Thomas Bayley (89 yrs) of Danbury Park Farm in Mazoe passed away in his
sleep early this morning. He was with his wife Bobs (Edith) 79 yrs at his
daughters house in Harare.

After 37 days of remaining in his home under siege along with his wife and
an assistant, he had a fall and had to be taken to hospital. He had broken
his femur just above the knee, and had to undergo an operation.

Members of the youth militia had been on perpetual guard around their house
and intimidated them whenever they opened the curtains or doors. Mrs Bobs
Bayley is also very ill with Parkinson's disease.

The family said, "He was very tormented about the loss of his home. He had
not been sleeping well as he had been having bad nightmares about his
experiences whilst under siege. He passed away in his sleep this morning at
his daughters house where he had been staying since being discharged from
hospital last week."

The couple came to Mazoe in 1936 from the United Kingdom and built up their
farm, Danbury Farm from virgin bush. The farm is just 30 kilometers from
central Harare. The hilly farm normally has 350 hectares of seed maize; soya
beans and runs beef cattle. The farm is under a compulsory notice of
acquisition but the owners were due to argue their case in administrative
court. Before the problems began, there were eighty workers employed on the
farm and most lived there with their families.

Problem to solve
Copy the account of Thomas Bayley between "After 37 days" and "undergo an operation.", inclusive, substituting "hip" for "femur". The records have no connection to the account of Thomas Bayley.

Data section
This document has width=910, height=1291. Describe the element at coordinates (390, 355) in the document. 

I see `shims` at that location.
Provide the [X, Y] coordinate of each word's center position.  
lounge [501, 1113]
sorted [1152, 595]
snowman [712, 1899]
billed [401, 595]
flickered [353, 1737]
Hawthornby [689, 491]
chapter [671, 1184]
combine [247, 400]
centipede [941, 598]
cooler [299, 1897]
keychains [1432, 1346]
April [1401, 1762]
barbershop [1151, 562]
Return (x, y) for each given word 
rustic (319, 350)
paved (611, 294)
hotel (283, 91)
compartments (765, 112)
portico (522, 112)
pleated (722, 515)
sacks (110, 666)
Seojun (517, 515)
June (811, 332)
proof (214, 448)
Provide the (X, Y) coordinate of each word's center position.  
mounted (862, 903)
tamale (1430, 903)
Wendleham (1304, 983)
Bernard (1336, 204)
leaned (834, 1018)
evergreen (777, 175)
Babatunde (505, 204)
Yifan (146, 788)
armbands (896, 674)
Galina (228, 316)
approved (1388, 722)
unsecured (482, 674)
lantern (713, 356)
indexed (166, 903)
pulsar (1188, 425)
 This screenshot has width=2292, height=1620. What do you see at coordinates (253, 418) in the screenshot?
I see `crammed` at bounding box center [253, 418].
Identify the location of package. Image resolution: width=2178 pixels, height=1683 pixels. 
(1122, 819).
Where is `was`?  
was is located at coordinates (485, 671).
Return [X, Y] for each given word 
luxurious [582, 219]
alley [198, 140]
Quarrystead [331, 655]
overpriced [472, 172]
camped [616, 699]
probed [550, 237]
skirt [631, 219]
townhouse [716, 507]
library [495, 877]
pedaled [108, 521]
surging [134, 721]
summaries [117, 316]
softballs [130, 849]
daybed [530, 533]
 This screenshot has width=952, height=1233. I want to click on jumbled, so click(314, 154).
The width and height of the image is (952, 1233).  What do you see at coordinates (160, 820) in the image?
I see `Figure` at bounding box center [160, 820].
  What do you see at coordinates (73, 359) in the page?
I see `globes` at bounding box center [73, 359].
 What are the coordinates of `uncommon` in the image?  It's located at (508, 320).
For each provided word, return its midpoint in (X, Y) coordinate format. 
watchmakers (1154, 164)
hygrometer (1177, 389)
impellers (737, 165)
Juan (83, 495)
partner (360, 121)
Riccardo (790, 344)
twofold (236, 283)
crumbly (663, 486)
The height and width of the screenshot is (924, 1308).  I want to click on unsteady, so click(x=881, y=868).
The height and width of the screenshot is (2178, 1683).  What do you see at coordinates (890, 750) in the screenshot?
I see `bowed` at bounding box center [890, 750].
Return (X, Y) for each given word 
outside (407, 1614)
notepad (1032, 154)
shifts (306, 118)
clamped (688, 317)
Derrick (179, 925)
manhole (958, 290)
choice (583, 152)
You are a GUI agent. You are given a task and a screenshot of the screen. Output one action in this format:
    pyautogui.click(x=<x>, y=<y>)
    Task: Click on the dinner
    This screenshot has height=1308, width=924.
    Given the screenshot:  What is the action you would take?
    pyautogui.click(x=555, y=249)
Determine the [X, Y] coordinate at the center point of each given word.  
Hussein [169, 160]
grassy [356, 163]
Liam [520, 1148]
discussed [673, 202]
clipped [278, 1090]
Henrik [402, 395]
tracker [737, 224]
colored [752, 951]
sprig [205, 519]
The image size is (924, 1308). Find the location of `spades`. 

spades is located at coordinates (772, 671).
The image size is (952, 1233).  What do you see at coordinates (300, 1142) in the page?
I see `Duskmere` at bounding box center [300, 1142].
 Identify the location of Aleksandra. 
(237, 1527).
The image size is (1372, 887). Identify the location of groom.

Exercise result
After 37 days of remaining in his home under siege along with his wife and
an assistant, he had a fall and had to be taken to hospital. He had broken
his hip just above the knee, and had to undergo an operation.